テーマもテンポも演出も良い本作ですが、ずばり三好さんが魅力的な点が一番のストロングポイントだと思います。短い尺で人物を深く描写し、惜しみないスチルとストレスのない演出を携えて、心地よい成長物語に落とし込んだ本作は、非常に良質なノベルゲームであったと大変満足しています。

**ネタバレ注意**
ゲームをクリアした人むけのレビューです。

長文感想

本作は、順張り・逆張りという言葉がキーワードになっています。ここでの逆張りは「ベタを避ける」「マニアックなものを好む」「予定不調和を楽しむ」というところです。
順張り男こと野崎君が、逆張り女こと三好さんに振り回されるところから始まります。手帳の演出には予定不調和を楽しむ感じが表れており、ワクワクさせられます。
変な女子に振り回される・共闘する流れで、『とらドラ!』とか『ハルヒ』とかの往年のラノベのことを思い出していました。

逆張りの意味は「素直に意見を言う」「空気を読みすぎない」「はっきりNoという」というところまで拡張できるものになっていきます。
昨今はSNS上の文字や動画などで発言・一挙手一投足の記録が残り、ふとした一言が取りざたされる大コンプラ時代。うかつに本音なんて話せない社会になってきています。
映画の感想ひとつすら素直に言えなくなっているこの時代を鑑みると「素直に意見を言う」ことは嫌でも意識させられるテーマだと思います。
ずばり、空気を読んで我慢するということせずに素直に生きたいのが本音でしょ?と三好さんは言います


テーマもテンポも演出も良い本作ですが、ずばり三好さんが魅力的な点が一番のストロングポイントだと思います。

三好さんの魅力はなにより自分の気持ちに素直なところ。
意中の幼馴染の「インナカラーいいよね」という一言をうけてすぐさまインナーカラーを入れるのは、順張り以外の何物でもありません。天草君に好かれるために一直線です。
逆張りと称してひねくれたことをやっているように見えて、実はただただ素直なだけなんですよね。好かれるために急にカラーいれたらイタイかなというごちゃついたものを考えない。ただただ自分の気持ちに忠実。
三好さんの言うところである逆張りが「私が逆張りと思えば逆張り」というテキトーさがあるのは「結局自分がそうしたい方」と思えば納得がいくものです。
彼女のそんな様は野崎君には眩しく映ることでしょう。私にとっても同様でした。

同時に、野崎君が「病的」と称するように、三好さんの逆張りには、奔放さというよりはむしろ影が感じられます。
スマホを持たないようにしていることや、いざ注文したザリガニを前に躊躇している様からは、「もう今更後に引けなくなってきている」感じをうけます。
そんな彼女の「無理してなんとか頑張って素直に振舞っている」ところは真に迫るというか、とても他人事ではないというか、ともかく人間味を感じるのです。
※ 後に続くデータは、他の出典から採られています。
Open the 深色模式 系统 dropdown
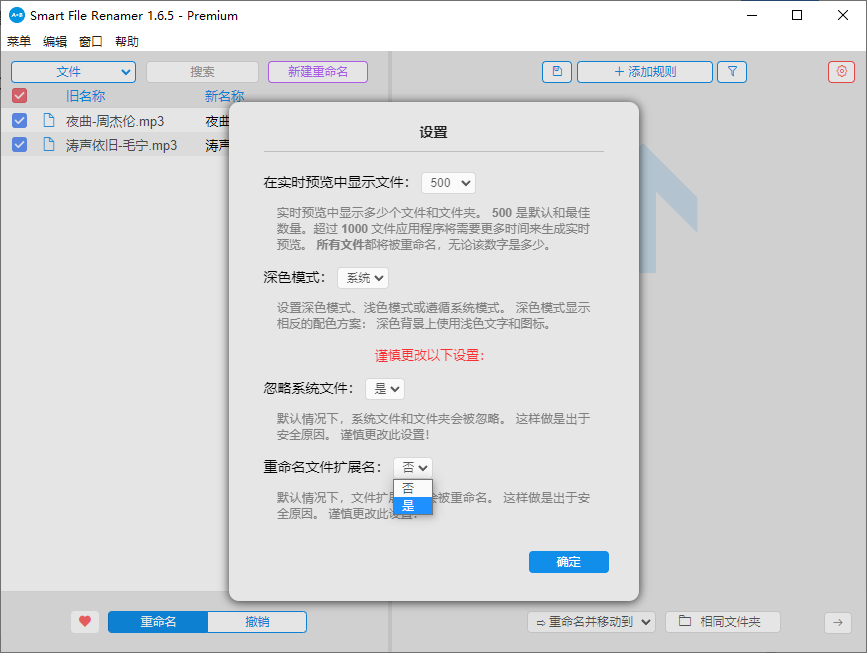Viewport: 867px width, 653px height. coord(362,277)
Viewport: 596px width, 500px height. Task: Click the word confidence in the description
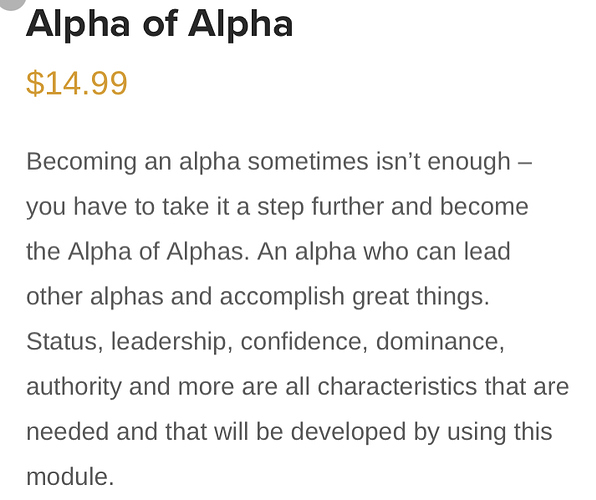tap(301, 341)
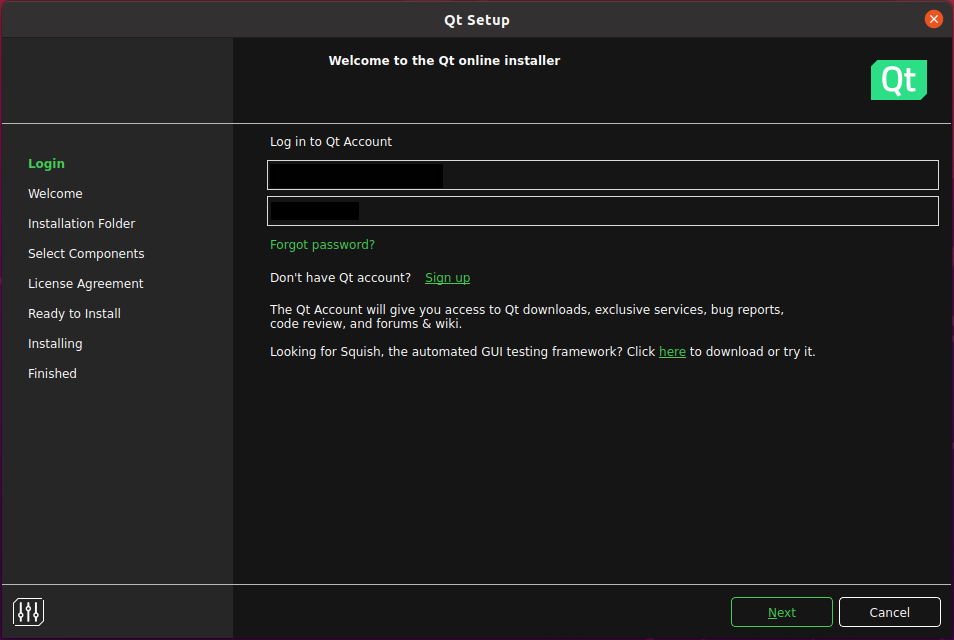The height and width of the screenshot is (640, 954).
Task: Click the green Qt logo
Action: point(898,80)
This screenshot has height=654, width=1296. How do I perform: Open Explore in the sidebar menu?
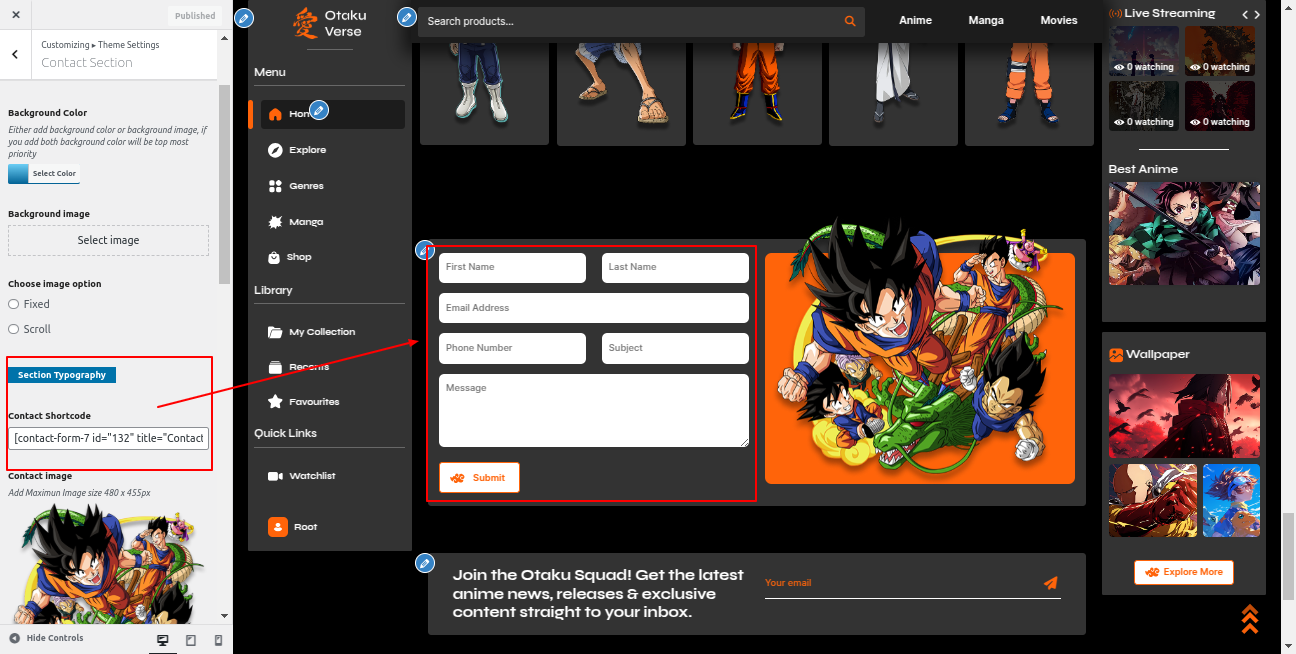(307, 150)
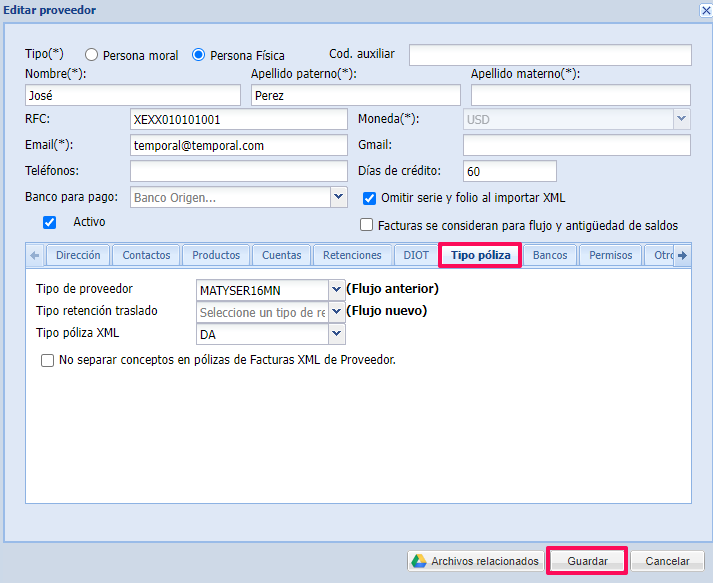Click the RFC input field
Viewport: 713px width, 583px height.
[x=238, y=119]
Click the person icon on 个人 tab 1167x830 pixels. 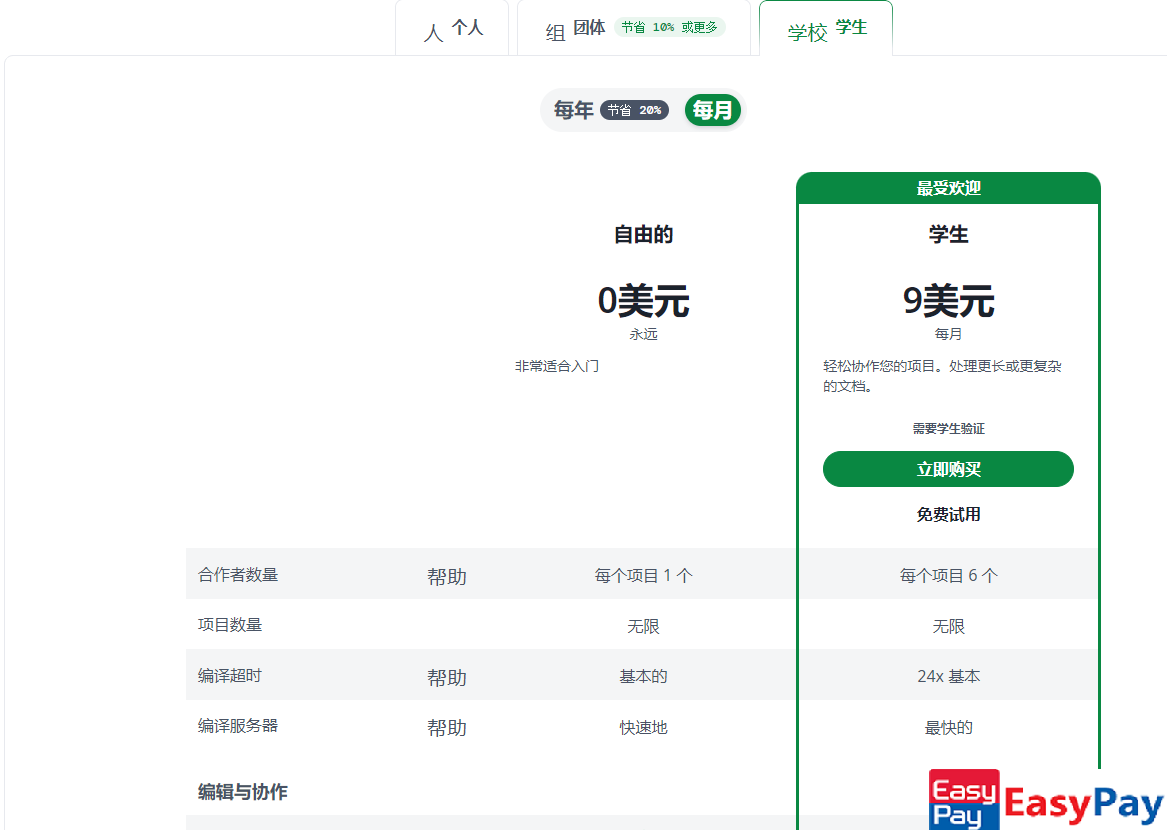433,33
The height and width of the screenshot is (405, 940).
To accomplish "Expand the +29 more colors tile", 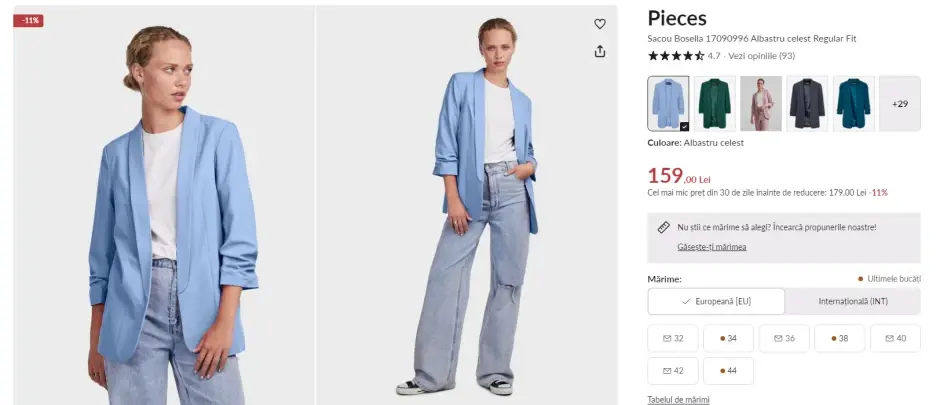I will (x=900, y=104).
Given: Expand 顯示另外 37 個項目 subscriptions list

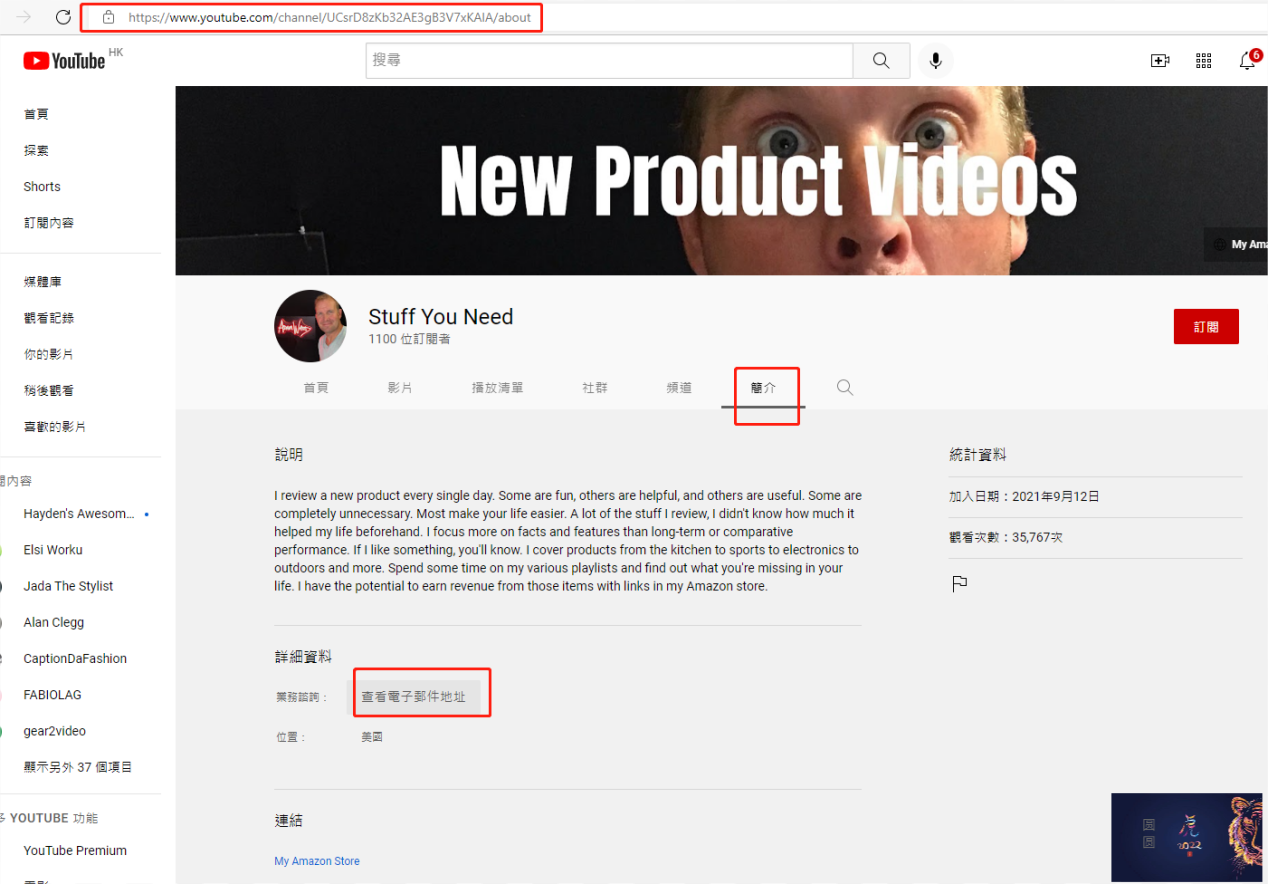Looking at the screenshot, I should 78,767.
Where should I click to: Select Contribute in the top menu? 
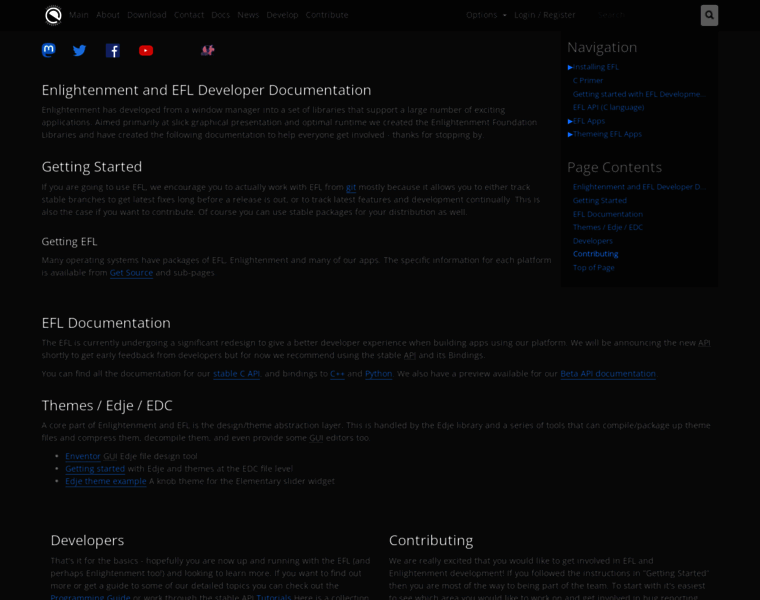pyautogui.click(x=327, y=15)
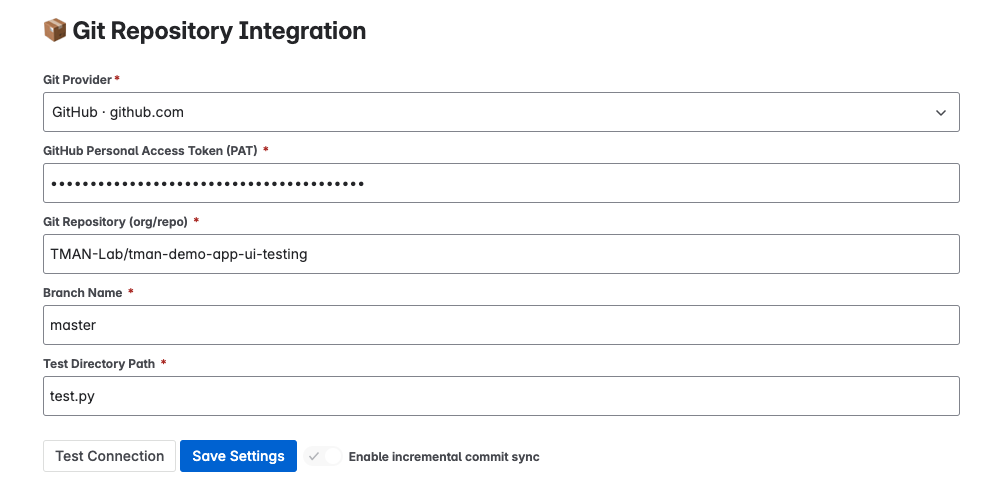
Task: Click the 'Git Provider' field label
Action: [78, 80]
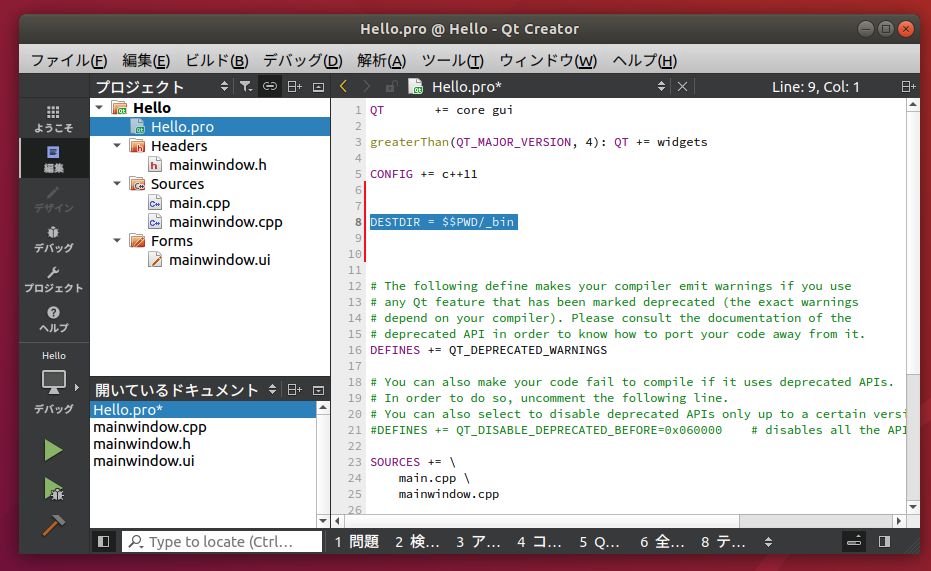Select mainwindow.cpp in open documents list

tap(149, 427)
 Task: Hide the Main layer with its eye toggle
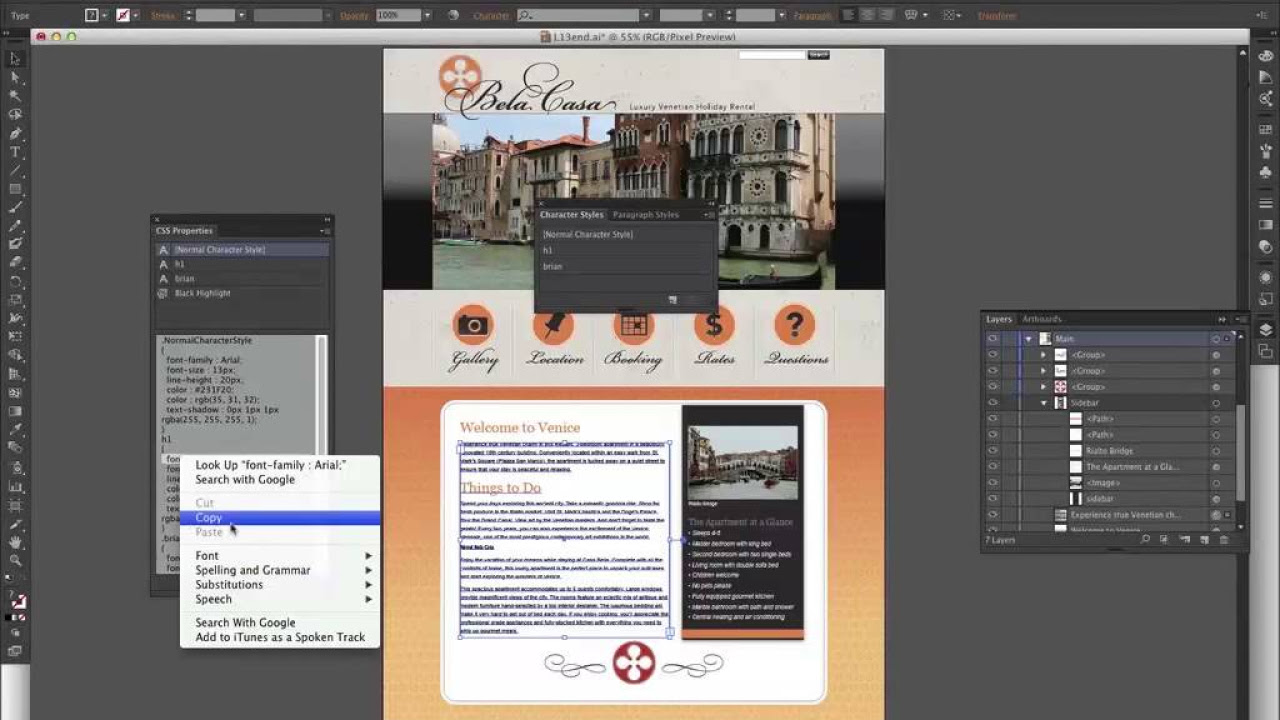tap(993, 338)
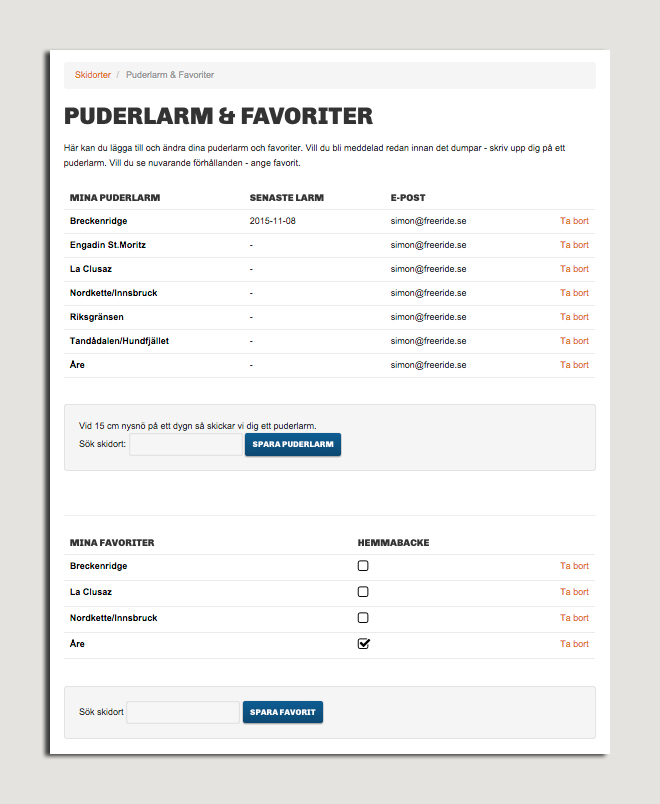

終盤は、彼女がそうなってしまったきっかけが語られます。
三好さんは、自分はあくまで少数派、普通はこうじゃないよねという自覚がある。奇形のザリガニであるという自覚がある。ザリガニ釣りのシーンの三好さんの「そっか」には身につまされます。一般性がないとわかっているから自信が持てない。その恐怖が野崎君を拒絶する言葉に繋がった。

三好さんが言う逆張りという言葉の中には、自信のなさ、自分が少数派であるという慎み深さがあります。
『とらドラ!』の逢坂大河や涼宮ハルヒのような、傍若無人さ、周囲を顧みない様子はありません。両名が自分らの行動を「逆張り」と称することはないでしょうし…。
自由に生きたいと思っても、周りに流されたくないと思っても、いざそうすると不安がつきまといます。我々がSNSでコンプラ気にしているときもそうですよね。三好さんは、我々と同じように、その不安を常に抱えている。

そんな彼女に自由であってほしい。自信が持てるようになってほしい。それは野崎君の願いであり、一プレイヤーである私の願いでもありました。野崎君は三好さんを選挙で勝たせるべく動きます。

少数派は常に不安に苛まれるし、効率悪くて割に合わない。だけどそのままで頑張ろうとする。本作は、ポップでないもの・少数派の奮闘を描き、素直に生きる愚直さを讃える物語だったのではないかと私は認識しています。
少数派の奮闘を描くならば、選挙という多数派が勝つしくみを舞台に据えたのも納得ですし、最終的に恋も選挙も負けてしまうのは、あくまで三好さんが少数派である前提が変わらないことから無理からぬ結末であるように思います。

三好岬の素直に生きようと逆張りするかっこよさと、自信がなく無理して頑張っている人間味に惹かれました。野崎君と三好さんが相互に足りないものを補いあって成長していく様子に心打たれました。
「――――――今度はちゃんと、感想言えると思いますので」
自分と向き合った野崎君の成長は、ラストのこの一言に端的に表れていると思います。
短い尺で人物を深く描写し、惜しみないスチルとストレスのない演出を携えて、心地よい成長物語に落とし込んだ本作は、非常に良質なノベルゲームであったと大変満足しています。